02 November 2012

#fridayflash: a long trip

 "How much longer?" Ethan went limp-limbed against his mother in the manner of all tired children.

Grace peered up the line, then craned her neck to check behind them. "We're over halfway now, honey."

"My feet hurt. Daddy, can you carry me? Just for a little bit?"

"Ethan, we told you, Mommy and Daddy have to pull the suitcases. You're a big boy now. Big boys stand in queues all by themselves."

Ethan pouted, but straightened up and placed himself between Grace and Frank as they shuffled forward a few more steps. He reached up to take their hands. Frank manoeuvred the suitcase to his left hand so he could hold on to Ethan's hand with his right.

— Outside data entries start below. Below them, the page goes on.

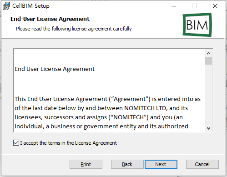Screen dimensions: 227x177
Task: Proceed with the Next button
Action: (161, 164)
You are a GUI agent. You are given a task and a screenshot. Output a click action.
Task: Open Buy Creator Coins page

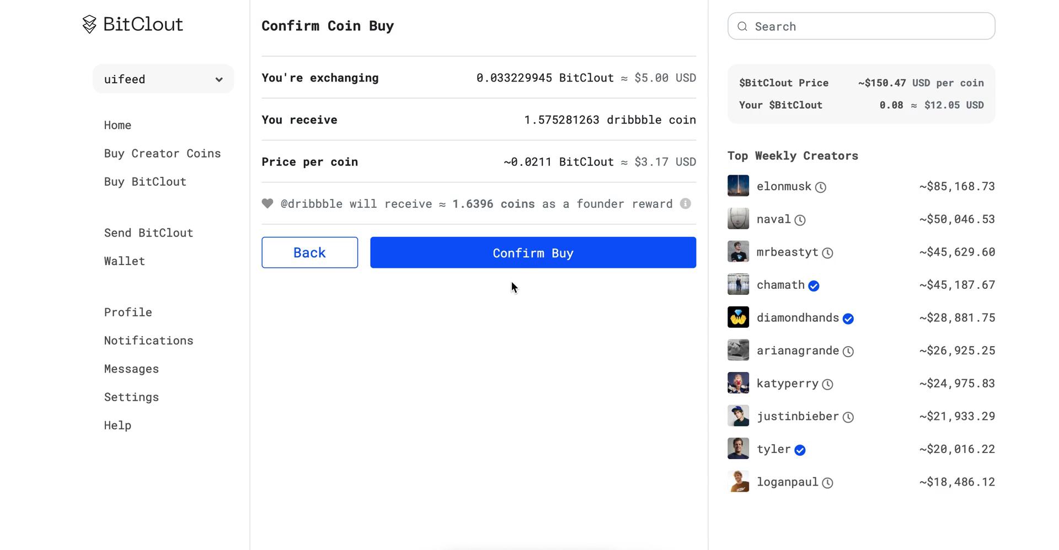point(162,153)
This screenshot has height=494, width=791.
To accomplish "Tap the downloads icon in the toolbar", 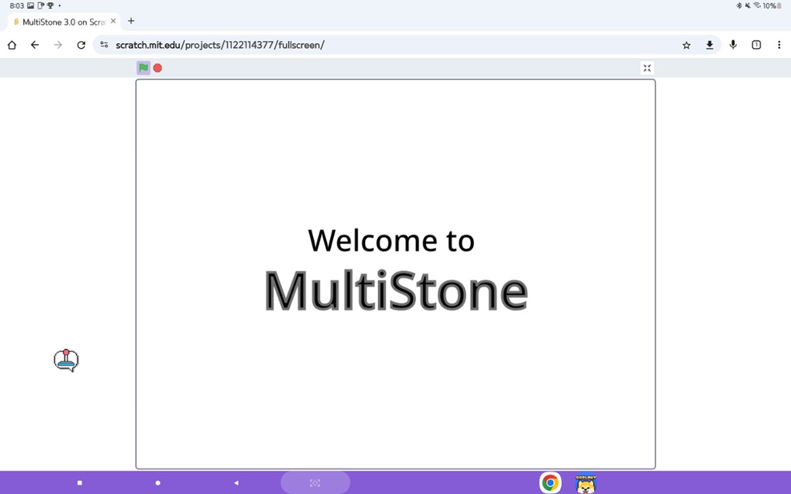I will [709, 45].
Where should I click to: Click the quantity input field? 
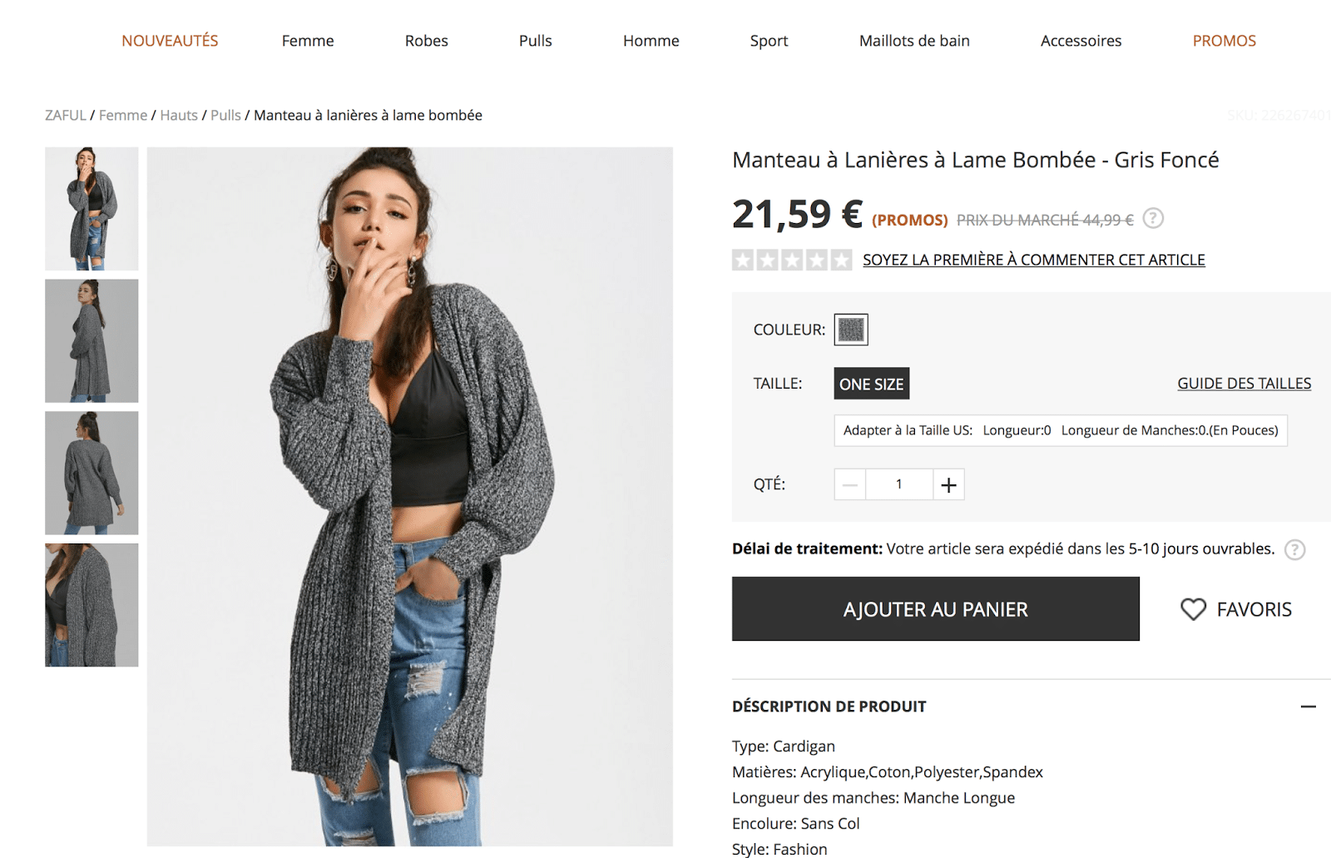click(x=899, y=484)
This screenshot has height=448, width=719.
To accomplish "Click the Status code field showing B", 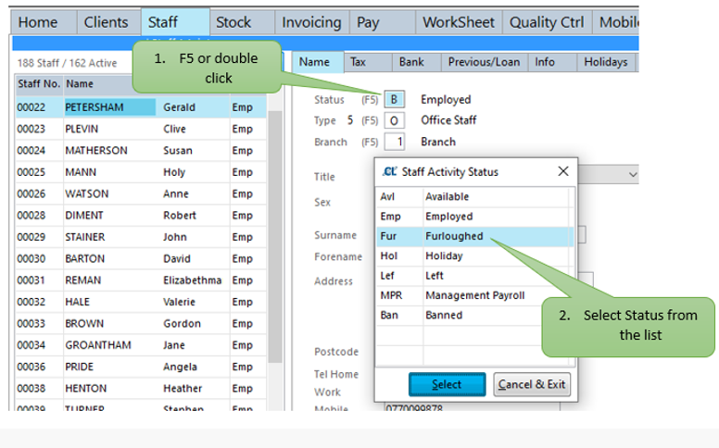I will tap(395, 99).
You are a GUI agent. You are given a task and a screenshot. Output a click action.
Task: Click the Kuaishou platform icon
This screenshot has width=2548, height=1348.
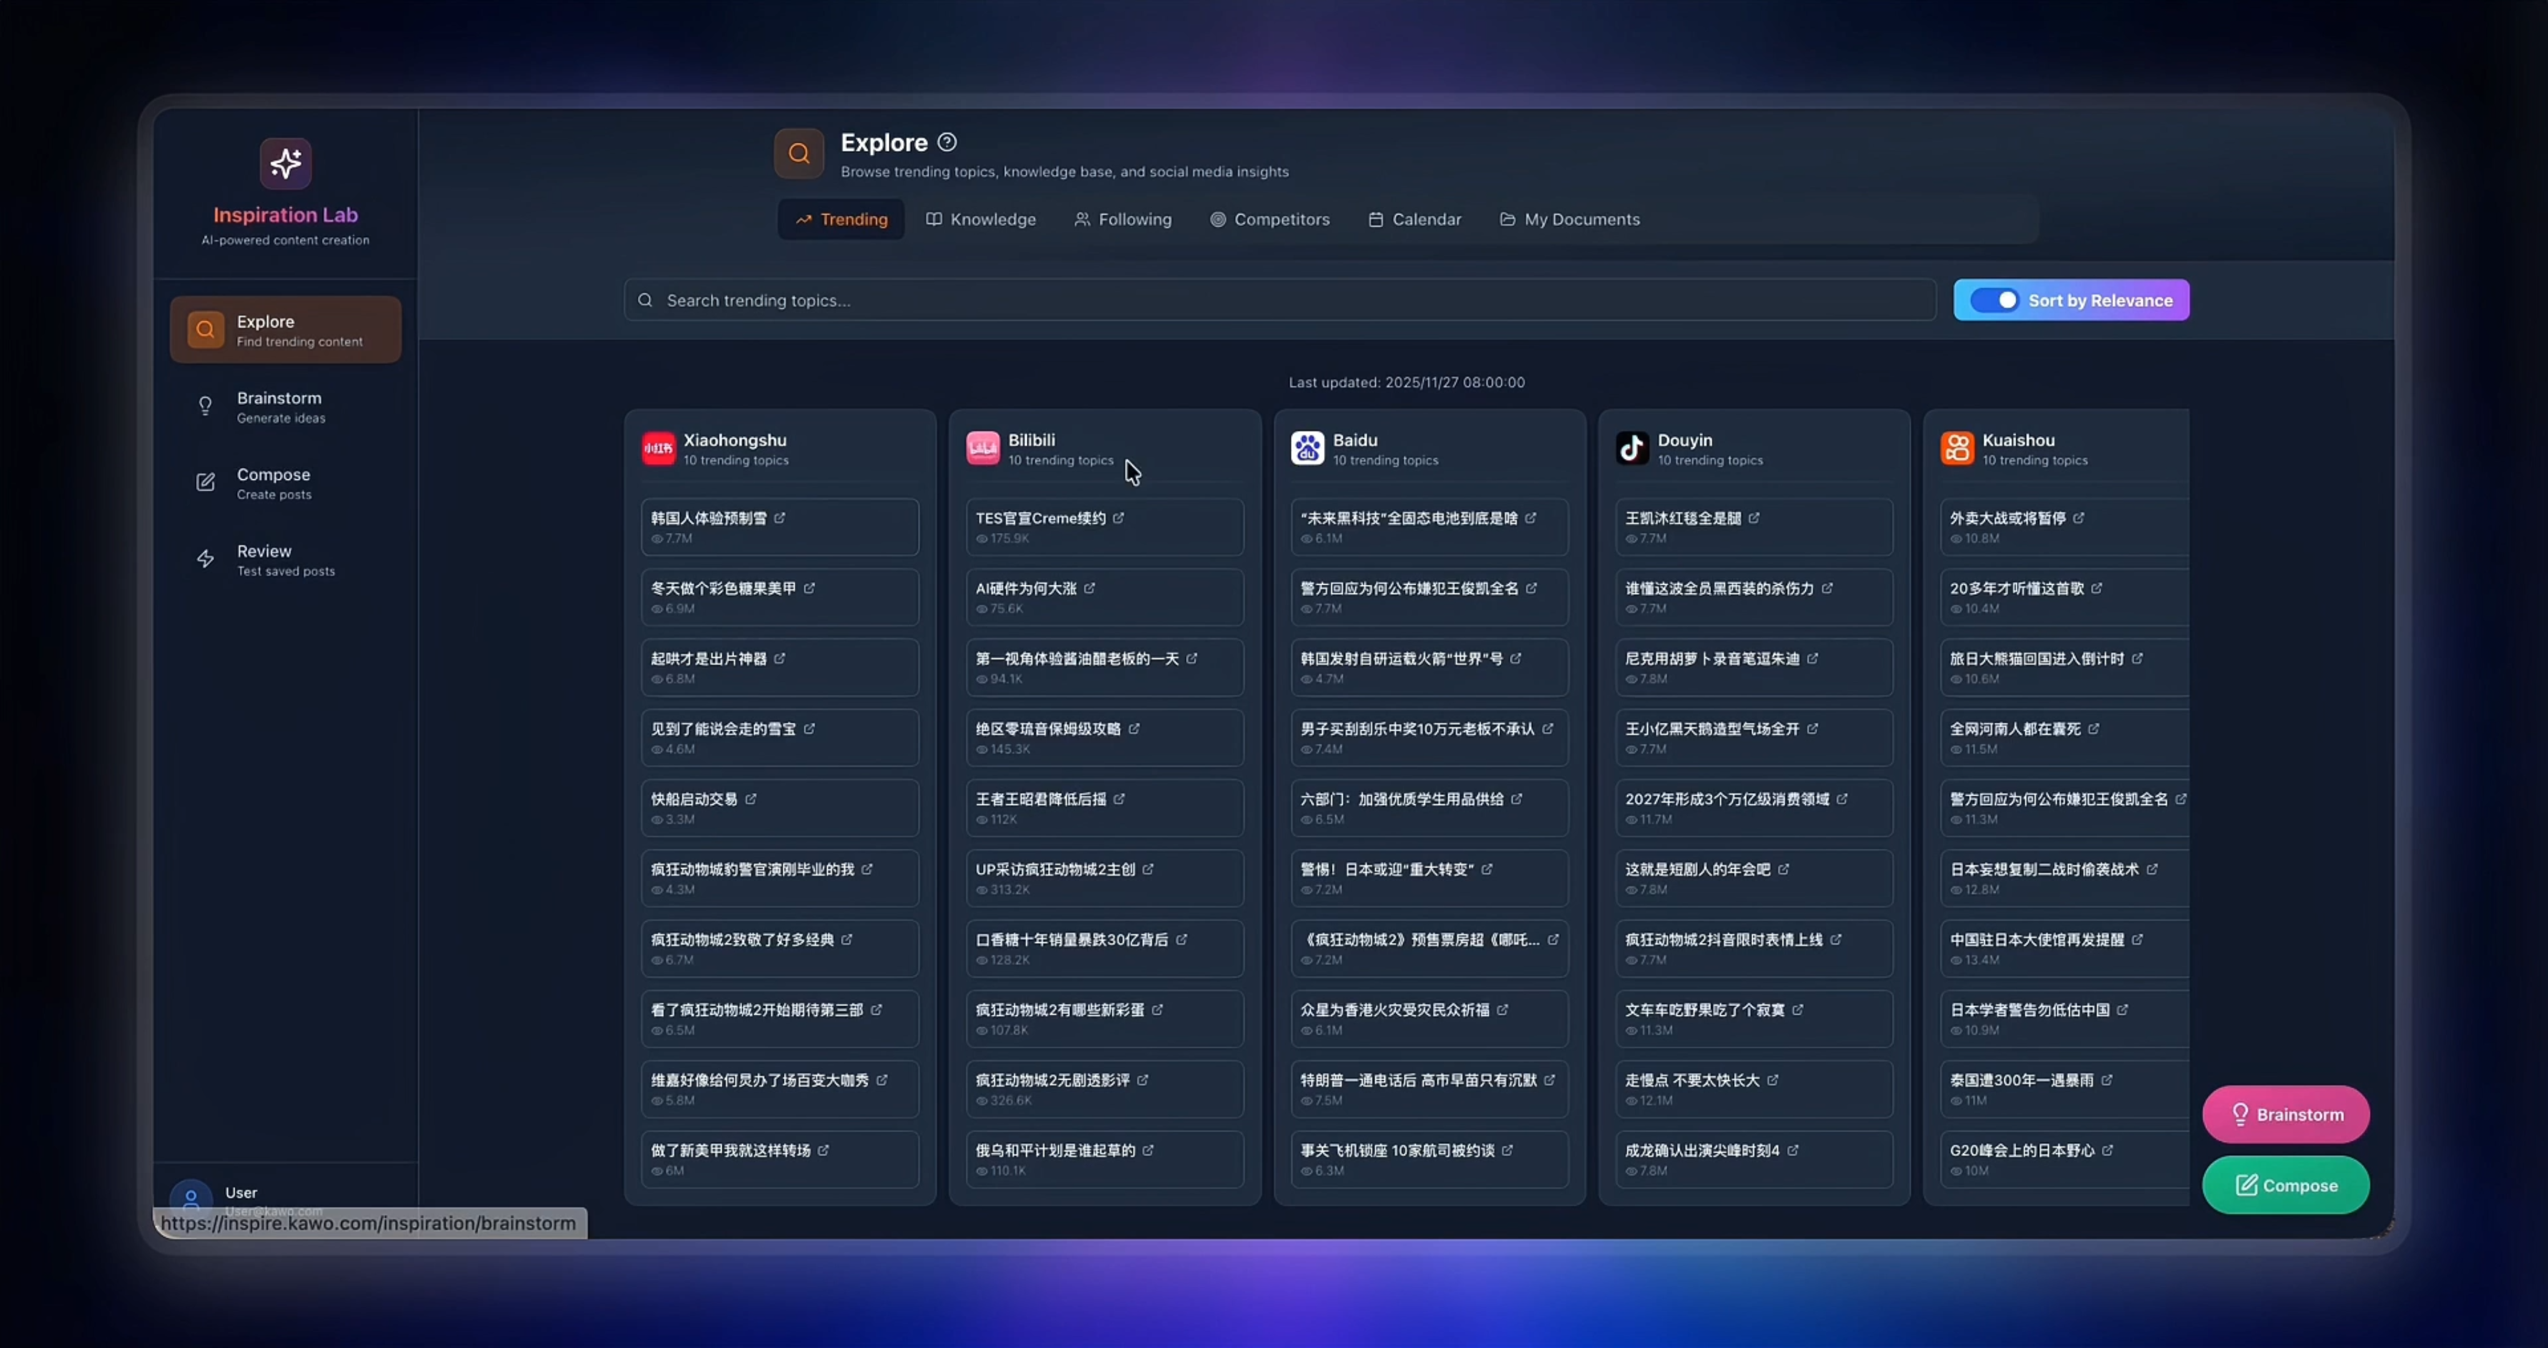click(x=1957, y=448)
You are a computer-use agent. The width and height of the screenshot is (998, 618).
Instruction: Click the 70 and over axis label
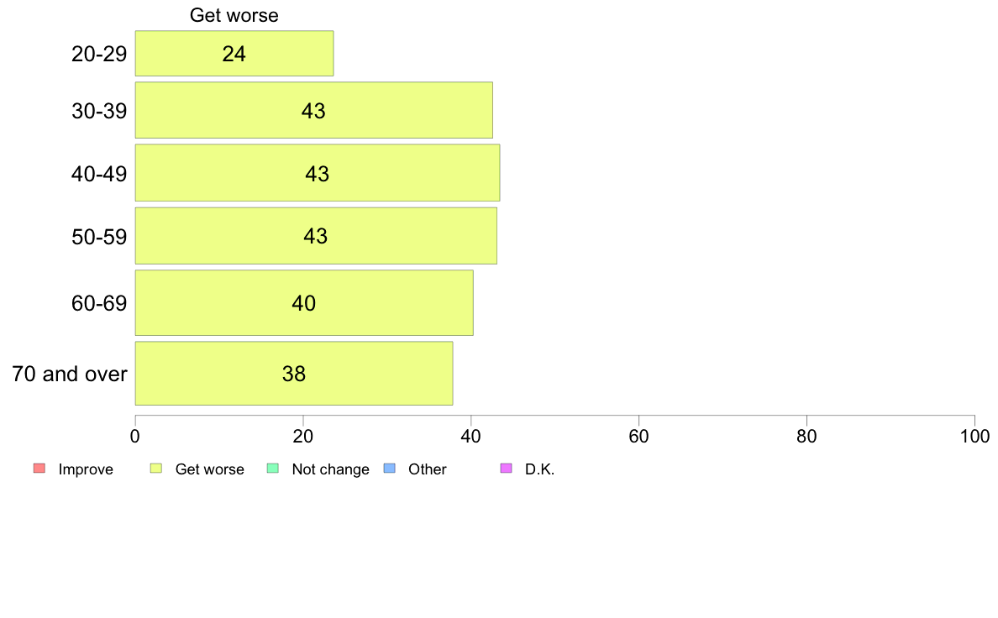70,374
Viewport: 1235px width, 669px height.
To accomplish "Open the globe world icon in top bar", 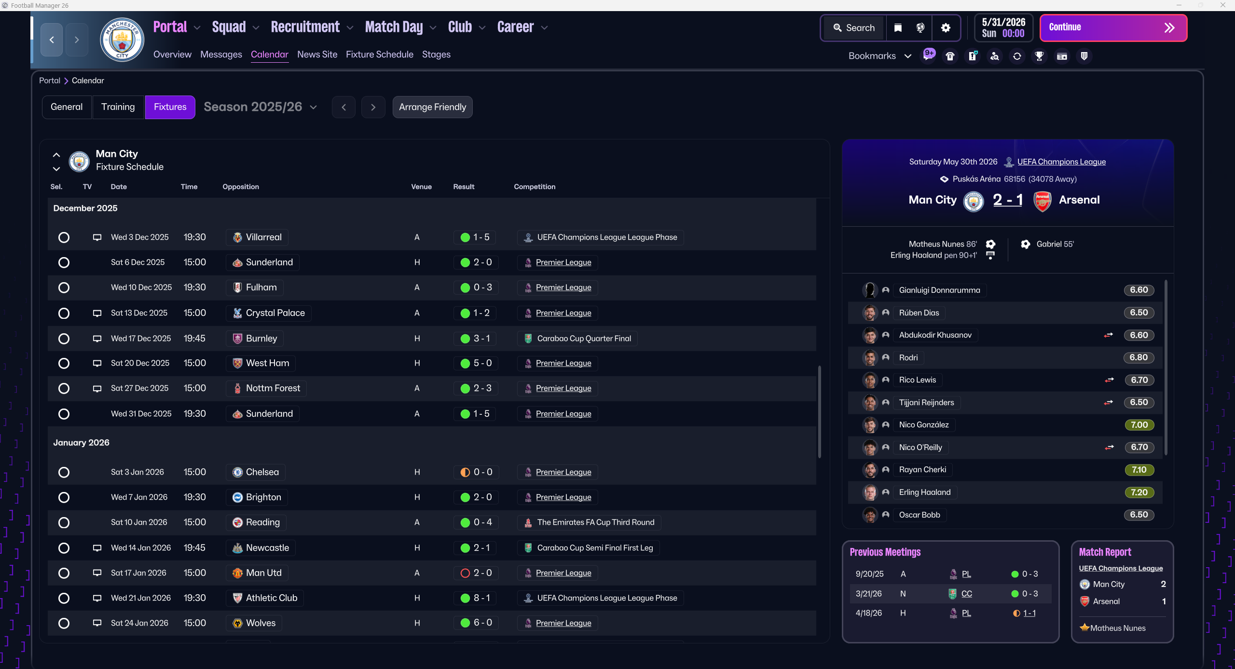I will tap(920, 28).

The next time they moved forward, Ethan went limp, still clutching their hands. Grace and Frank hauled him back to his feet. Their eyes met over Ethan's head, and they let go at the same time.

"But I'm tired!" Ethan was starting to sound snivelly.

"Gran has lots of cushy chairs at her house," said Grace. "It'll be dinner-time when we get to England, and she'll sit you down on one of her dining room chairs with a big pillow on the seat so you can reach the table-top. She said she's making macaroni casserole just for you." The rest of us get roast, she mouthed to Frank over Ethan's head.

Ethan perked up a little when his favourite dish was mentioned, then he sagged again as they moved forward a few more steps. "We just had breakfast before we came to the telly port. It's gonna take us until dinner to get there?"

"No, we'll be there in about half an hour. Remember Mommy told you about time zones this morning when we were having breakfast? When we step on the teleport, it will be just before lunch-time, but when we zap to England, it will be almost dinner-time there. Then we go to the local teleportation queue, and then we'll be just four houses from Gran's."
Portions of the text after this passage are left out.